New Dressing Material Helps Wounds Heal Faster, Thanks To Students Of IIT Madras

The innovation would be of great help to diabetic patients whose wounds do not heal as rapidly as in a healthy individual

Students at IIT Madras have developed an inexpensive wound dressing material that accelerates healing of wounds in both healthy persons and diabetics.

The latest innovation that uses  graphene-based materials would be of great help to diabetic patients whose wounds do not heal as rapidly as in a normal and healthy individual. The delayed healing or non healed wounds could lead to serious complications which at times make amputations necessary.

A normal wound wrapped with the common dressing material generally takes 23 days to heal but with the new dressing it took only 16 days.
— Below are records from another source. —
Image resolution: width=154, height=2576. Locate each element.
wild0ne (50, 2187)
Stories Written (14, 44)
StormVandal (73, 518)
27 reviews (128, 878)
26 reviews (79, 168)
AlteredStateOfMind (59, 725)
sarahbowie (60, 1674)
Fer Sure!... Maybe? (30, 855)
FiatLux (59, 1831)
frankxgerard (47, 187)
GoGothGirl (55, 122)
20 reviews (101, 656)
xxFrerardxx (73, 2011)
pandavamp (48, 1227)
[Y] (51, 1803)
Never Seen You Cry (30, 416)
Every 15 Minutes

In people with diabetes, which affects 70 million Indians and growing, wounds treated with the dressings healed in 20 days as against 26 days in untreated diabetic wounds, PTI reported.

The dressing is inexpensive as well.

Facebook image/ IIT Madras

“Currently, the materials available for faster wound healing are very costly, costing up to $2,000 for a 4 to 5 sq-in patch. We are hoping to cut down the cost 50-60 fold, to around ₹1,000,”  Vignesh Muthuvijayan, Assistant Professor, Department of Biotechnology, told Hindustan Times

The researchers said, the new dressing material is a thin sheet of graphite that has been reduced using intense sunlight. They wanted to exploit the property of graphene-based materials of improving blood vessel formation at certain concentrations to prepare an inexpensive wound dressing.

“We hope this is the first step towards developing inexpensive wound dressings using graphene-based materials for clinical use,” Muthuvijayan told PTI.

Explaining the procedure behind this finding, he said the researchers used a convex lens to focus sunlight on graphene oxide to obtain reduced graphene oxide.

“Thereafter, they loaded these reduced graphene oxide dispersions into a plant carbohydrate polymer (psyllium) solution to obtain wound dressing scaffolds,” he added.

They further used fibroblast cells which are responsible for wound healing to evaluate the toxicity and bio-activity of these scaffolds on cell attachment.